─── EXCERPTED PASSAGE ───

This is a modified version of a test of women's road bikes I wrote for Cycling Plus in August '99. All the bikes I tested (Cannondale R600 Compact Triple, Vision Pocket Rocket, Battaglin Bambino) were based on 650c (ISO 571mm) wheels. Since this was meant to be a test of bikes for women, and because not all the bikes fit me, I invited as many roadie women as I could find to ride the bikes and give me their opinions.
The Vision Pocket Rocket frame is a new product by Steve Joughin (contact 01782 333736), aimed at children and small adults. The frame, including an aluminum fork, costs £295, and you can get it custom for an extra £50. This one is a custom version designed for 5'4" Clair, a fellow Cambridge resident. Clair says she spent a fair bit of time discussing what she wanted from the bike with Cycling Plus's Paul Vincent. She wanted to have a bike that would look cool and ride beautifully. She wanted a long aero carbon fiber seat post and aero carbon fiber forks for the looks, shock absorbing capability, and aerodynamics. In addition she wanted a short top tube so that she would have a shorter reach to the handlebars. Unfortunately most of this information got lost somewhere, and all that got transmitted to Steve Joughin were Clair's leg length and the desire for the long aero seat post.

───

SET EXERCISE 1 :: In the records, present the lines starting with the one that contains "Task: Open the SUCCESS" and going on through the one that contains "Action: pos(809,551)" as a JSON list of strings, one string per line, with blank lines omitted.

─── DATA SUPPLIED ───

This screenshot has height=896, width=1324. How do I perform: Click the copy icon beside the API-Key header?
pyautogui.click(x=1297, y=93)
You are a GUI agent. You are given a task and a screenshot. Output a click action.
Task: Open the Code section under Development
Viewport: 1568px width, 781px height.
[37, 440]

───
─── DATA SUPPLIED ───

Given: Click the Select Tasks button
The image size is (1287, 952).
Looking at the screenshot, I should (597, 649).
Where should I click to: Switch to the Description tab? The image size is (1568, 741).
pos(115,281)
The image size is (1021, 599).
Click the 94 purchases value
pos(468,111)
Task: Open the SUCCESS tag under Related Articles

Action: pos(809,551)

───

SET EXERCISE 2 :: Return the passage of the women's road bike review starting with "This is a modified" and going on through "me their opinions.", copied word for word.

FULL OUTPUT 1 ::
[
  "Task: Open the SUCCESS tag under Related Articles",
  "Action: pos(809,551)"
]

FULL OUTPUT 2 ::
This is a modified version of a test of women's road bikes I wrote for Cycling Plus in August '99. All the bikes I tested (Cannondale R600 Compact Triple, Vision Pocket Rocket, Battaglin Bambino) were based on 650c (ISO 571mm) wheels. Since this was meant to be a test of bikes for women, and because not all the bikes fit me, I invited as many roadie women as I could find to ride the bikes and give me their opinions.